A recent paper from Fed staff economists Michael Kiley and John Roberts estimated that in the current economic environment the Fed’s policy rate will be at, or very near, zero as much as 40 percent of the time.
“It is inevitable we’re going to be talking about the balance sheet expanding in future recessions, in fact in most recessions unless they’re very, very mild,” Rosengren said May 5 during a panel discussion at Stanford University.
Rosengren isn’t alone among Fed policy makers with that opinion. St. Louis Fed President James Bullard, speaking on the same panel, called it a “distinct possibility” the Fed will need to resort again to QE. In a May 8 interview with Bloomberg News, Cleveland Fed chief Loretta Mester said QE “should be part of the tool kit” for use when the Fed hits zero and the economy needs more support.
Not that QE is the only option when rates hit zero. Indeed, it’s widely assumed the Fed would first resort to a tactic it used during the Great Recession known as forward guidance. It involves making a clear commitment to keeping rates at zero for an extended time, which helps longer-term rates settle lower. But that’s unlikely to make the difference in a typical recession.
The Fed might also follow a path tried by some European countries by pushing their policy rate below zero. Another approach would be to raise the Fed’s 2 percent inflation target. If effective in raising inflation, that would boost the neutral level for interest rates, making a zero policy rate more stimulative.
While each approach has its proponents in and outside the Fed, neither has gained enough traction among policy makers to use any time soon, according to Carl Tannenbaum, chief economist at Northern Trust Corp. and a former senior staffer at the Chicago Fed.
“The example of negative rates has proven to be less than encouraging,” he said. “Additionally, if they are struggling to create any kind of inflation, raising the target isn’t going to have the same credibility with the market. That’s further down the list” of options the Fed might try, he said.
None of that, however, will remove the political hostility to QE.
“I have that concern the Fed will respond once again with QE,” Representative Andy Barr, a Kentucky Republican who serves on the House Financial Services Committee, said in an interview. “They are conflating here the role of monetary policy with fiscal policy through private credit allocation and taking excessive risk.”
Barr said he’s not opposed to QE as a “a last resort tool” under extreme circumstances, and concedes that the first round of bond purchases by the Fed in 2008 had, in his view, “some limited stimulative effect.” But if rates hit zero and the economy still needs a jolt, Barr said it’s up to Congress to provide counter-cyclical fiscal stimulus, preferably through tax cuts.
“I think the Fed is better off when it sticks to its primary purpose, which is price stability,” he said.
Others are skeptical Congress will act quickly enough to provide meaningful fiscal relief in a recession, and the Fed may feel forced to act with asset purchases.
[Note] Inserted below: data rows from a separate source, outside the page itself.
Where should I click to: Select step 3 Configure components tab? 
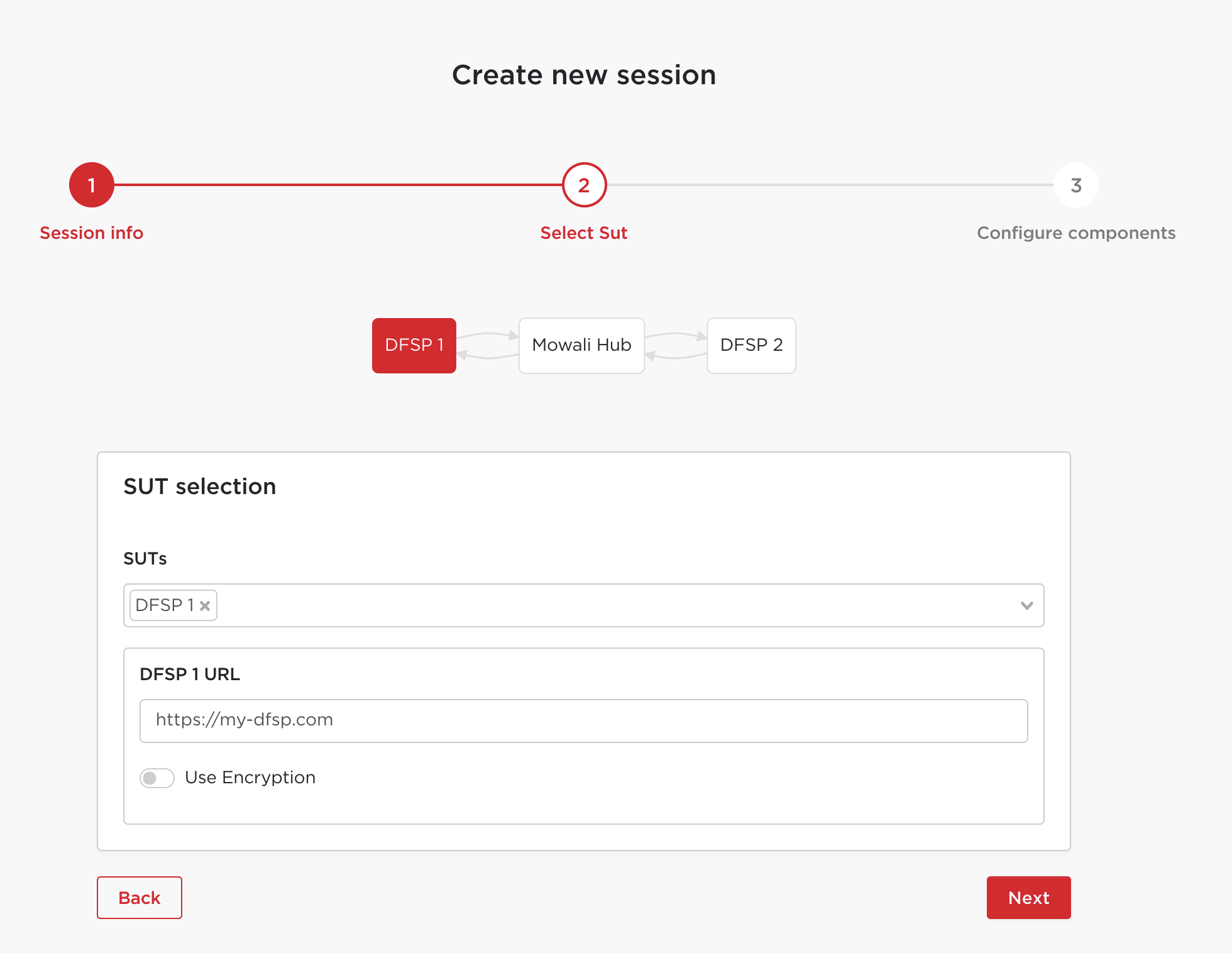(1075, 185)
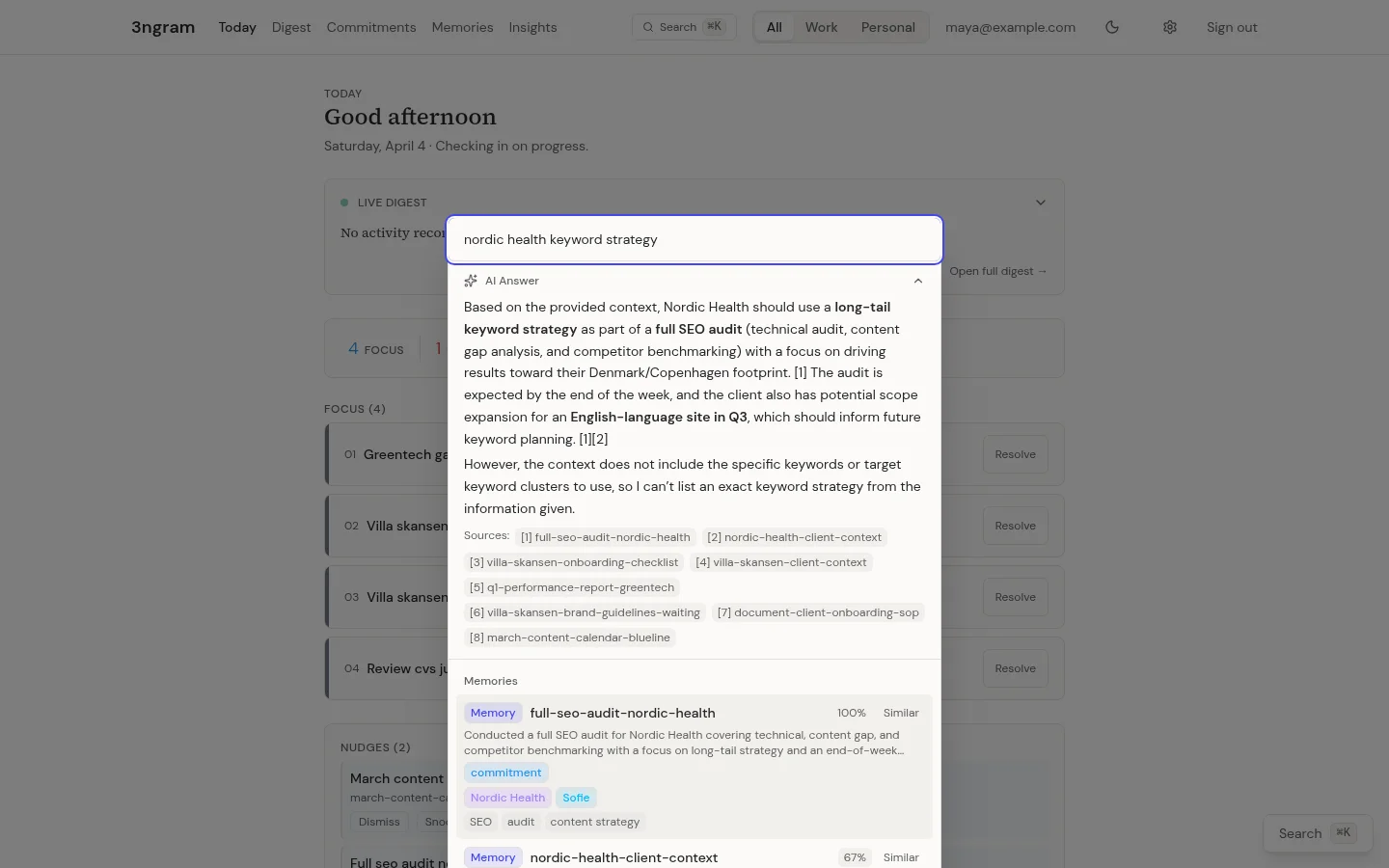The image size is (1389, 868).
Task: Switch filter to Personal
Action: 887,27
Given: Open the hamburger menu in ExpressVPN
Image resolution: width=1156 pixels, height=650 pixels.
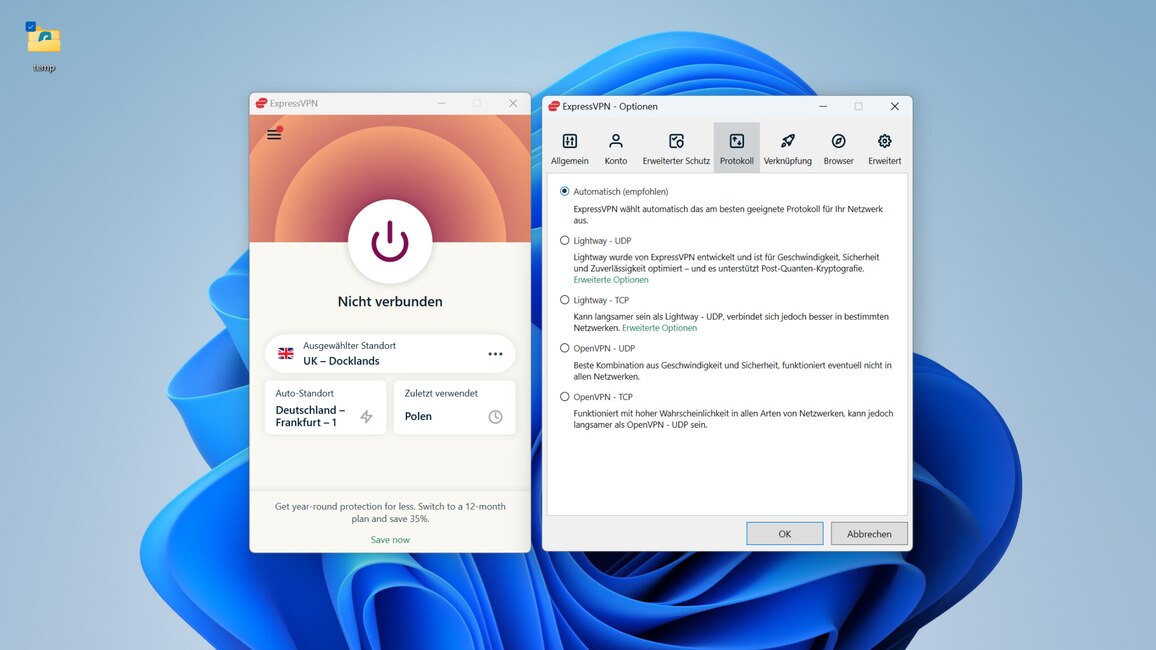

Lawmakers can’t stop that, but they can react in a punishing fashion. There are already various pieces of proposed legislation floating around Capitol Hill that would curb the Fed’s authority and independence in monetary-policy making. At the moment they lack sufficient support to pass, but that could change.
“The problem for the Fed is that its reputation has not really had a chance to rebound from criticism it took in the wake of the crisis,” said Sarah Binder, a senior fellow at the Brookings Institution in Washington. “That will leave the institution more vulnerable.”